As the exploitative grifter who calls himself the Engineer, Red Concepción is perfectly sleazy. He oozes energy, which comes to a climax in his Act 2 showstopper "The American Dream," where he pulls dollar bills and cigars out of the air like a crass, two-bit Vegas magician. The supporting cast does a capable job, particularly Christine Bunuan as Saigon prostitute Gigi, who sings "The Movie in My Mind" with a haunting melancholy.

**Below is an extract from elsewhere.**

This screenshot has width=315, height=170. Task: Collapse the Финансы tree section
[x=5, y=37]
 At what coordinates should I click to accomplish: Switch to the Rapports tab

The grand scale of the Broadway revival, directed by Laurence Connor, has been cut down only slightly for the road. The iconic helicopter still arrives on cue, along with the rest of the spectacle showpieces expected of this mega-musical. Conductor Will Curry leads a 12-piece orchestra, which accompanies the multitude of saxophone-infused power ballads in Schönberg's score. Lighting designer Bruno Poet and sound designer Mick Potter create a hazy, disorienting war-zone atmosphere, supplemented in key moments by Luke Halls's projection design. An enormous golden bust of Ho Chi Minh is wheeled onstage to oversee the pageantry of "The Morning of the Dragon," a massive ensemble number signaling the strength of the new Vietnamese regime. Unfortunately, the ensemble lacks the military precision needed to sell the aesthetic, and the sequence falls flat.
The music of Miss Saigon is terribly dated, firmly rooted in its Euro-pop heyday. But this modern production has somewhat evolved politically. A whitewashed cast in yellowface is nowhere to be seen, and by emphasizing Kim's steely resolve, the show's much-criticized White Savior narrative is softened — though it still has a ways to go. First and foremost, however, Miss Saigon promises oversize spectacle and epic, sweeping emotions — and on that front, it delivers.